Easter Rising is a seminal event in the Irish history. Following a brief summary of the uprising against British during the First World War from history.com:
On Easter Monday, April 24, 1916, a group of Irish nationalists proclaimed the establishment of the Irish Republic and, along with some 1,600 followers, staged a rebellion against the British government in Ireland. The rebels seized prominent buildings in Dublin and clashed with British troops. Within a week, the insurrection had been suppressed and more than 2,000 people were dead or injured. The leaders of the rebellion soon were executed. Initially, there was little support from the Irish people for the Easter Rising; however, public opinion later shifted and the executed leaders were hailed as martyrs. In 1921, a treaty was signed that in 1922 established the Irish Free State, which eventually became the modern-day Republic of Ireland.
On the eve of the hundredth anniversary of Easter Rising, a prominent Irish theologian, intellectual, and academician argued that religion/Catholicism was used by the leaders of the uprising against British colonial rule. Father Seamus Murphy, who is the associate professor of philosophy at Loyola University Chicago, accused the leaders of the rising, including Patrick Pearse, of instrumentally using Catholicism, its symbols and its teachings:
Pearse, familiar with but not overpious about, his Catholicism, uses the Old Testament and scapegoat themes, but NOT with Christian meaning...However, since all this superficially resembles some Catholic mass themes, he is able to channel the Catholic energy that is out there among ordinary Irish Catholics in the direction of a violent bloody undemocratic and intolerant nationalism. It’s very clever.
Catholic leaders at the time of the uprising in 1916 were also not supportive of this uprising because of its recklessness, futility, violence, and being carried by members of a secret society, Irish Republican Brotherhood. Though sympathetic to the sentiments of the men and women that took part in the uprising, the Catholic hierarchy, including the Pope, repudiated the act and helped the British re-establish law and order. However, later on, Catholic hierarchy softened its stance towards the rebels as they were afraid of losing the confidence of laity.
Source: http://riveredge.bccls.org/children.shtml
Source: http://riveredge.bccls.org/children.shtml
Well, this should not surprise anybody who has an understanding of religious nationalism, which always uses religion as a tool for nationalism. Very few religious nationalist leaders are religiously observant. The established church always have a complicated relationship with religious-nationalist leadership as they are not pious and are usually ready to bend religious edicts/principles, if it helps their cause. However, it is important to remember that church leadership is itself not immune from using religion to preserve or enhance its power.

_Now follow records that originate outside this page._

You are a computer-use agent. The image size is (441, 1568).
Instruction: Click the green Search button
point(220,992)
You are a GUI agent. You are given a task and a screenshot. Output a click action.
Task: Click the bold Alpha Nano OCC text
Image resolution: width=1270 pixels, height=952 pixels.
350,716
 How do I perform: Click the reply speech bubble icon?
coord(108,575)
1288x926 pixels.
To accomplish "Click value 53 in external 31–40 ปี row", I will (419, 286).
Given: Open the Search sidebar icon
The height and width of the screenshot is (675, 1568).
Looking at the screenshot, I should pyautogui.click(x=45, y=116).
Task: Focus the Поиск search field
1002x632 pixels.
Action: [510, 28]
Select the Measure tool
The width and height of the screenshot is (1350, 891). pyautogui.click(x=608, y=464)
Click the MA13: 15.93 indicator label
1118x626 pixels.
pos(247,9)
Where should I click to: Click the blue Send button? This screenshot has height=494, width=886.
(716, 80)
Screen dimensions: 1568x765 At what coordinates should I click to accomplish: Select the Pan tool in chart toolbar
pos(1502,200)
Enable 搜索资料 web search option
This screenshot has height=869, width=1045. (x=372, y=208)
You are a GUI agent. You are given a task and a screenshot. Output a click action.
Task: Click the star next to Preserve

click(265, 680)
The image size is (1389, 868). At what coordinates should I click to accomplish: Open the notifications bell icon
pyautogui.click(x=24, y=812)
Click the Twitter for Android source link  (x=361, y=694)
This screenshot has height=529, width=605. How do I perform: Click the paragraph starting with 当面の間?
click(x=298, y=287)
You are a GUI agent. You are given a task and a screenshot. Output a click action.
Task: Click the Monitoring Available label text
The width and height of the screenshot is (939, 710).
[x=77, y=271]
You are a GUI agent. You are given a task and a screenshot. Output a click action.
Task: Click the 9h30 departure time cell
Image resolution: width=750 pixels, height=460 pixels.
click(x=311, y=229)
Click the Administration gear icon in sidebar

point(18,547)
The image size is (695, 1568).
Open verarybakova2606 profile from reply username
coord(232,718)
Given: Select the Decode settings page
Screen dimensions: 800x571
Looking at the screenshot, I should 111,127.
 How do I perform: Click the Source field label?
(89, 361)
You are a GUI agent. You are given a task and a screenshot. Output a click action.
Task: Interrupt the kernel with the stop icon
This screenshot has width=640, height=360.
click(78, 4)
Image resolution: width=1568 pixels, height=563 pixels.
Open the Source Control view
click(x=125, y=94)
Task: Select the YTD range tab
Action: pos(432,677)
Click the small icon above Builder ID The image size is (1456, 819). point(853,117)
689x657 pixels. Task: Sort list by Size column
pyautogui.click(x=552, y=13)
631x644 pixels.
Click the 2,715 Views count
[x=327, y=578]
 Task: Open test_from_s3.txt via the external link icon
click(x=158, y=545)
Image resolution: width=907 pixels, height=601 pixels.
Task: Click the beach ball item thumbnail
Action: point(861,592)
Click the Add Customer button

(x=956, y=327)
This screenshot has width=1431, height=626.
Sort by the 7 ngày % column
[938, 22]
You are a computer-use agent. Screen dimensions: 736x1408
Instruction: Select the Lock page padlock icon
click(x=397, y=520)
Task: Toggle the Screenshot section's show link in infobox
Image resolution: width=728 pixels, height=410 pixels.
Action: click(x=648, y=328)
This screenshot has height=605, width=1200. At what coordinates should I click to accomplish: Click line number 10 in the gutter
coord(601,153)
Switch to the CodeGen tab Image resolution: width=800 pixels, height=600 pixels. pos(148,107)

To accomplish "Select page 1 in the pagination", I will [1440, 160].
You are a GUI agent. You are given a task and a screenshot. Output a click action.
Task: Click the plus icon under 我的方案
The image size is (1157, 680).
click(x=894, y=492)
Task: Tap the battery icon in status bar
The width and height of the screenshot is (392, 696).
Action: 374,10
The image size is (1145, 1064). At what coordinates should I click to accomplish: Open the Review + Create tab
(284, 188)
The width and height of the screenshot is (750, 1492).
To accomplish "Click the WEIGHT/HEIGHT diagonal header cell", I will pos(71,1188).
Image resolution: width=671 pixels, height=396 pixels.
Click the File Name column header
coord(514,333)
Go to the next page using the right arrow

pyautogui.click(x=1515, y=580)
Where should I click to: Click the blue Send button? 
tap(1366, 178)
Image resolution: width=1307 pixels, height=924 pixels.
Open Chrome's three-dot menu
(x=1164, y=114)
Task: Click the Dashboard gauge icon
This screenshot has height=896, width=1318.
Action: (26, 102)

Eamonn McCann, writing in The Irish Times, presents the view that the Catholic religious leadership was also trying to increase their power and used the Irish nationalist sentiment to their advantage in early 20th century. McCann, who is a political activist, atheist and socialist, has written extensively on religion in Ireland, including Dear God The price of religion in Ireland. He contests the view that Catholic hierarchy condemned the uprising:
It is said that “the bishops condemned the Rising”. This is at best an exaggeration, repeated today in efforts to project the Rising as a secular event. In fact, there were 31 Catholic bishops in Ireland in 1916, of whom only seven explicitly condemned the rebels. Most of the rest kept cannily quiet, before placing themselves soon at the head of the national movement which was to arise from the Dublin rubble.
He argues that the Catholic hierarchy soon owned the Easter Rising as well as the broader nationalist movement and managed to defeat the radical/Marxist/secular element in the nationalist movement that has led the uprising in 1916. Not surprisingly, Ireland emerged as a 'ultra-conservative confessional State' six years later:
The enthusiastic support of the (Catholic) hierarchy was vital for the success of the crucial 1918 anti-conscription campaign. “The Irish people have a right to resist [conscription] by every means consonant with the law of God” declared the bishops in a “manifesto” read at all Masses. This can be seen as the definitive moment when the endorsement of the church passed from the Home Rule Party to Sinn Féin. The bishops were nothing if not adept in detecting what way the wind was blowing...The Anglo-Irish Treaty of 1921 partitioning the island handed the bishops a State in which their ideological mastery was already established. Hence some of the horrors inflicted on the most vulnerable of the population in the half century which followed. There were no protest marches against church rule. They wouldn’t have been allowed.
So, Murphy is right to be indignant of what Pearce did, the usage of to use Catholic themes for his mundane nationalist objectives. However, as McCann explains, Pearce and other nationalists could not have used Catholic themes, if the Catholic Church hierarchy was not supporting them.